An important point of clarification is needed at this juncture. A careful reading of 7 NYCRR 1900.2 (a) evinces language which refers only temporary release committee "members representing parole". The foregoing constitutional issue, as discussed by the parties, has focused entirely upon the question of the Commissioner's appointment of parole officers to the temporary release committees. There is no indication that the Commissioner has seated any parole personnel on the temporary release committee other than parole officers. Since this analysis is limited only to the use of parole officers as temporary release committee members, 7 NYCRR 1900.2 (a) is declared unconstitutional insofar as the Commissioner construes the same to authorize the appointment of parole officers to temporary release committees. The court expresses no opinion and makes no determination as to the propriety of Division of Parole personnel, other than parole officers, serving on temporary release committees pursuant to 7 NYCRR 1900.2 (a).

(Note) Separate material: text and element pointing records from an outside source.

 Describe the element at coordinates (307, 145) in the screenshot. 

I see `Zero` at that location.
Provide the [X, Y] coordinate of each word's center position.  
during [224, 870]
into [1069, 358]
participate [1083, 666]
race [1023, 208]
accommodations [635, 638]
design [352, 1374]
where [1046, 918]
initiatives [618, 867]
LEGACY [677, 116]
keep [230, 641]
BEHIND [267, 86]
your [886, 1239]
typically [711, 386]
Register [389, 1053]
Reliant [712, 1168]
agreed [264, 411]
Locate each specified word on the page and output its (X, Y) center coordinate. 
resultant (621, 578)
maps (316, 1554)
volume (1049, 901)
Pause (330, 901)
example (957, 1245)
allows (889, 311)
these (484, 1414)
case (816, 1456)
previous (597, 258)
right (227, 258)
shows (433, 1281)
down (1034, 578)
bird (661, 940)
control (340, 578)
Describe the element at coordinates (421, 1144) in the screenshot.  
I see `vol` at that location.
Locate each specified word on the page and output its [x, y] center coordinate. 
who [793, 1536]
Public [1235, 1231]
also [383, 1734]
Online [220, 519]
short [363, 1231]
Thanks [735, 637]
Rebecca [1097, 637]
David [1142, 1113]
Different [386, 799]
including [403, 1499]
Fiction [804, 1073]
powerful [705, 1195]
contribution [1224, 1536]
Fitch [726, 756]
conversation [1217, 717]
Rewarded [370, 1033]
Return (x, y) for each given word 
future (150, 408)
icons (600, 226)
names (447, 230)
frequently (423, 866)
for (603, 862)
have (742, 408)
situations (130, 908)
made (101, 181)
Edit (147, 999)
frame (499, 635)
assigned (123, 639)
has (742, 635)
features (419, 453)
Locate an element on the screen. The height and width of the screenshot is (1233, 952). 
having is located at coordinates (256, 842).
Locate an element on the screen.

Finally, petitioner's application to proceed as a poor person (CPLR 1101, 1102 PLR) is granted so as to relieve her of the liability for any costs and fees associated with the prosecution of this action. Considering the fact that petitioner is incarcerated, all papers are to be sent to the Attorney-General, Cindy L. Dugan, Esq., of counsel. The Attorney-General is directed to properly file the papers and to submit a judgment in accordance with this decision.